Un secondo quesito si pone sui risultati concreti che possiamo attenderci dall'attuazione del regolamento 2078, Il regolamento, in altri termini, è una sorta di manifesto per indicare la direzione che si vorrebbe imboccasse la futura agricoltura europea oppure è uno strumento che realmente inciderà sui modi di produrre delle aziende agricole?
L'attesa è che le misure agro-ambientali costituiscano un forte stimolo all'innovazione tecnologica, produttiva e socio-strutturale dell'agricoltura, orientandola-o riorientandola-verso gli aspetti di naturalità, che le sono connaturati. Sembrerebbe un problema prevalentemente tecnico. Ma qui, come sempre accade nei principali snodi del complesso confronto fra produzione dei beni e salvaguardia delle risorse naturali, il vero problema si colloca altrove: nel prezzo che la società nel suo insieme è disposta a pagare per avere alimenti sani provenienti da ambienti sani. Con un elemento aggiuntivo d'aggravio ed incertezza: non ci è ancora chiaro il livello dei costi ambientali, per cui dovremmo essere disponibili a firmare una sorta di cambiale in bianco, se abbiamo a cuore le sorti d'una agricoltura ecocompatibile.
I fatti, per ora, non si prestano ad una chiara lettura.
Se parliamo di costi, la prima delusione ci viene proprio dalla Commissione dell'Unione europea, che ha posto un tetto di spesa, per giunta modesto, all'attuazione del regolamento, mentre i primi programmi pluriennali delle Regioni, che proprio in questi giorni vengono trasmessi alla doppia approvazione nazionale e comunitaria, sono stati predisposti, in sintonia con la natura del fondo europeo che li coofinanzia-il FEOGA Garanzia-, senza limite di spesa prefissato. Il contributo ai produttori era stato inteso cioè come una sorta di riconoscimento d'un loro diritto.
Se parliamo invece del processo con cui siamo arrivati a tale contributo-dai nuovi indirizzi della PAC, ai nuovi regolamenti comunitari, ai piani regionali e, ora, alla sottoscrizione degli impegni agro-ambientali-si ha un'impressione positiva, nel senso che tutto fa credere di aver imboccato un percorso non certo semplice e breve, ma partendo con il piede giusto.
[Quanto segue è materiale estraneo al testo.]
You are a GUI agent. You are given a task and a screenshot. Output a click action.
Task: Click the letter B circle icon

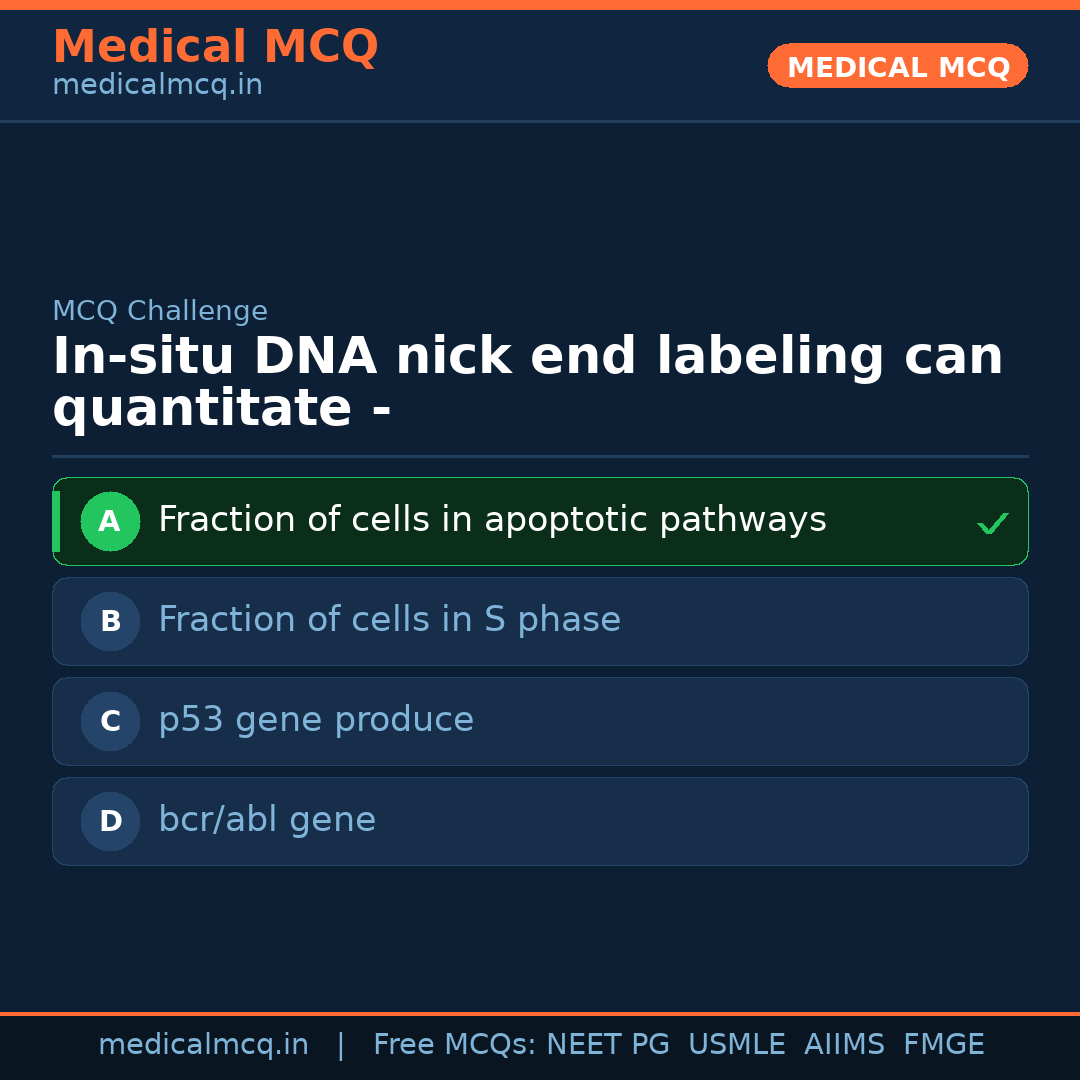(110, 621)
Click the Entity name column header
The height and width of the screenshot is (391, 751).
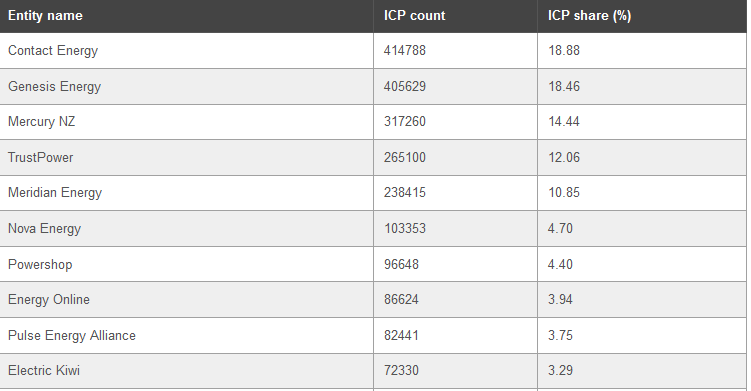click(45, 15)
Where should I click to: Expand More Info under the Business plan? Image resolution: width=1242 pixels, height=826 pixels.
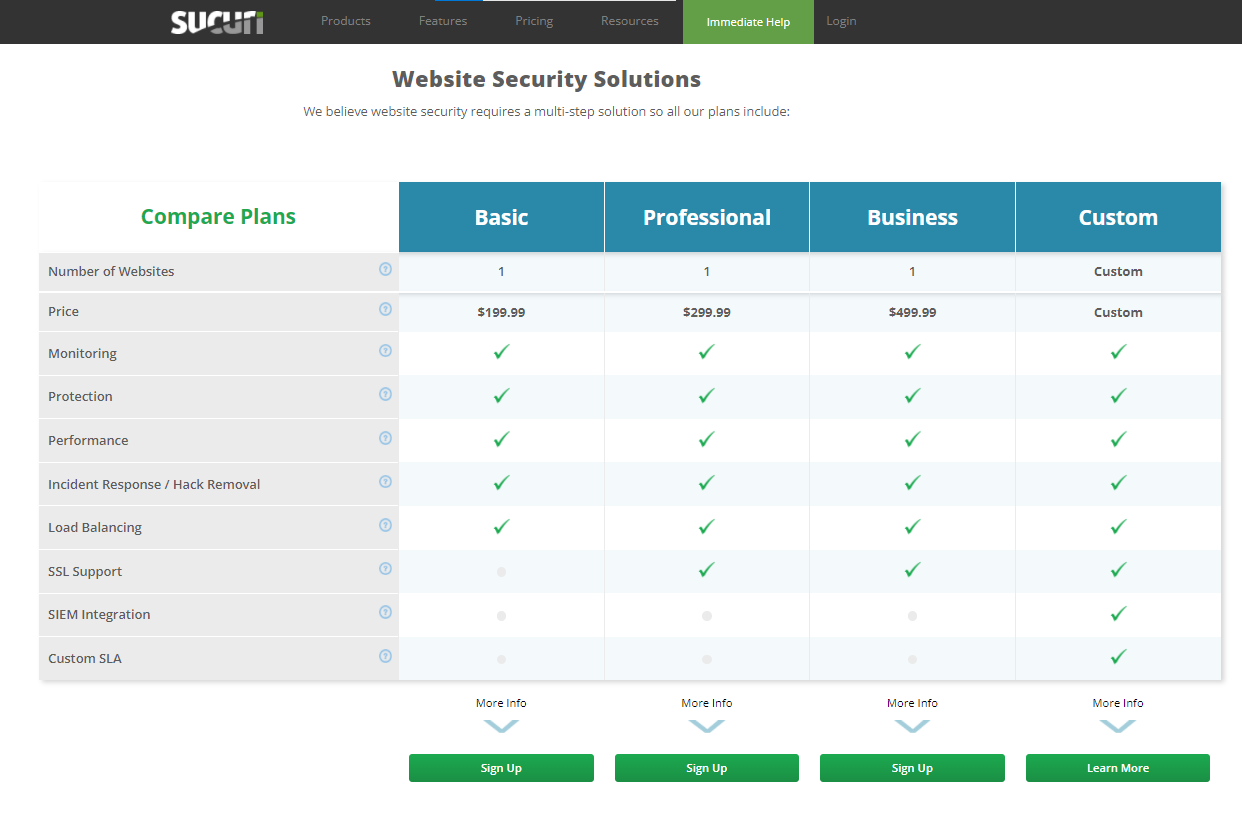click(912, 703)
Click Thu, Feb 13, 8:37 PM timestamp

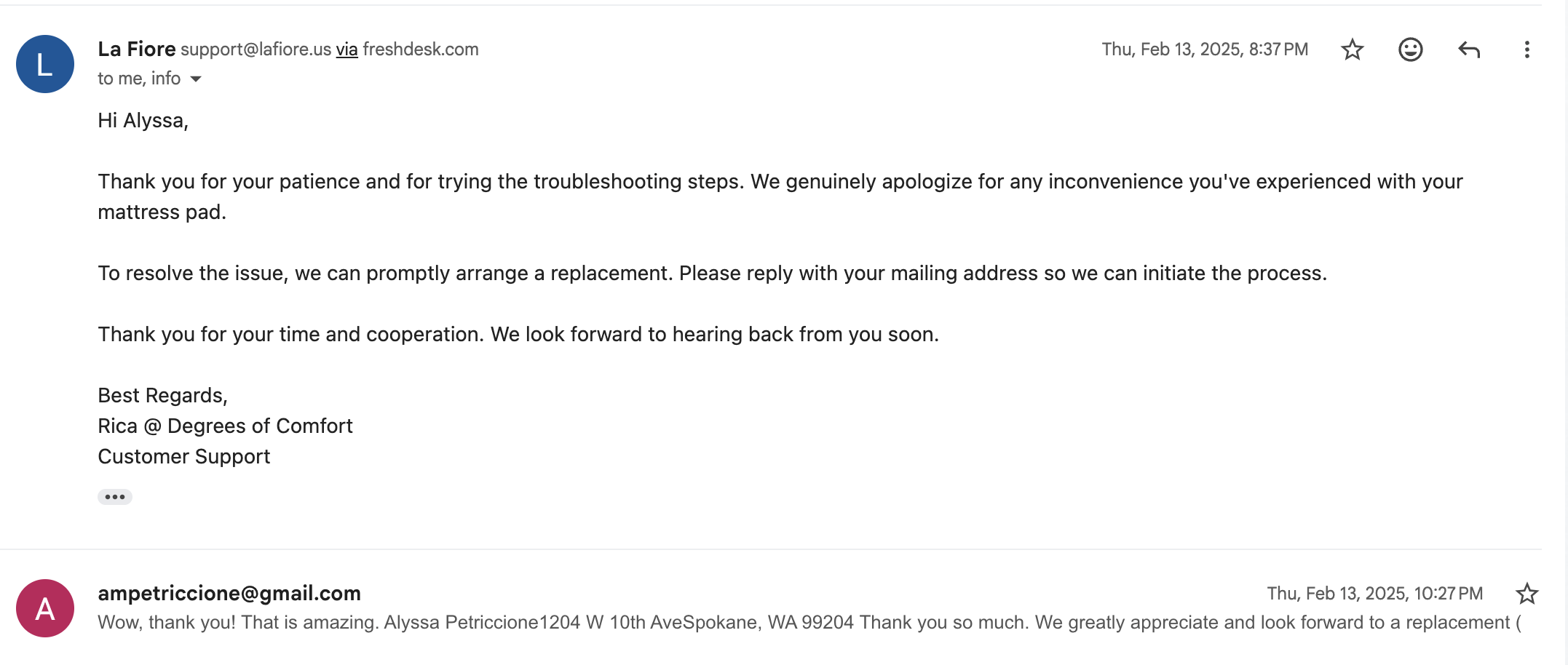[1205, 49]
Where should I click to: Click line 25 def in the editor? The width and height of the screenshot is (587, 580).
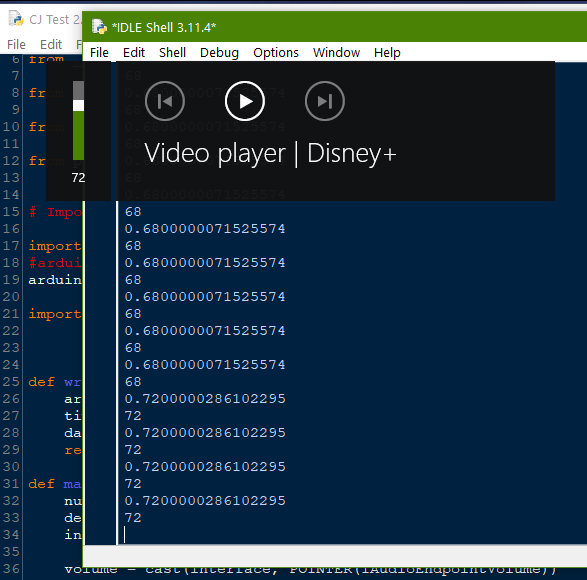pyautogui.click(x=41, y=382)
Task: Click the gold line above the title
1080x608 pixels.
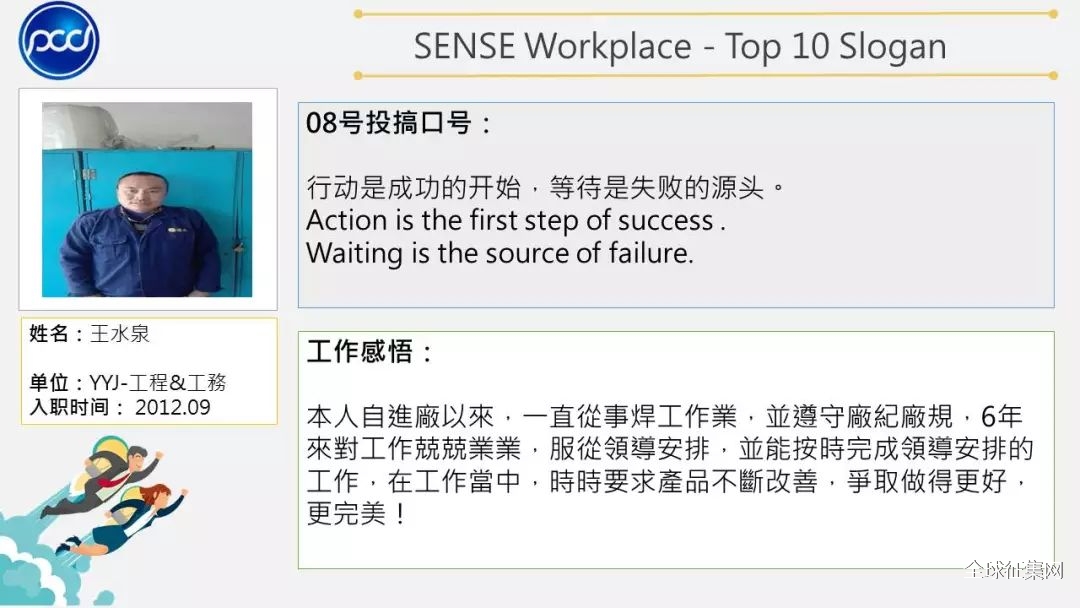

E probabile che qui, come per tutti i cambiamenti complessi, si scontino momenti di ambiguità, che in fondo vanno anche accettati, purché esista una prospettiva reale di aver attivato un processo virtuoso, che restituisca all'agricoltura il ruolo che per secoli ha avuto, quale fattore d'equilibrio dell'ambiente e del territorio, e che solo le tumultuose trasformazioni della seconda metà del nostro secolo hanno sconvolto.
1. Istat, 1993-Caratteristiche tipologiche delle aziende agricole. Fascicolo nazionale, 4° censimento generale dell'agricoltura (21 ottobre 1990 - 22 febbraio 1991).
2. Nomisma, 1992 - Rapporto 1992 sull'agricoltura Italiana. Società editrice Il Mulino.
Nomisma 1993 - Rapporto 1993 sull'agricoltura Italiana. Società editrice Il Mulino
3. Migliori M., 1991 - I contenuti della "Proposta Mc Sharry". Agricoltura, ottobre 1991.
4. Commissione della Comunità europee, 1991 - Evoluzione e futuro della politica agraria comune. Comunicazione al Consiglio e al Parlamento europeo, COM (91)258.
5. Ministro dell'agricoltura e delle foreste,1993 - Linee guida per la predisposizione dei programmi zonali regionali di applicazione del regolamento CEE n. 2078/92.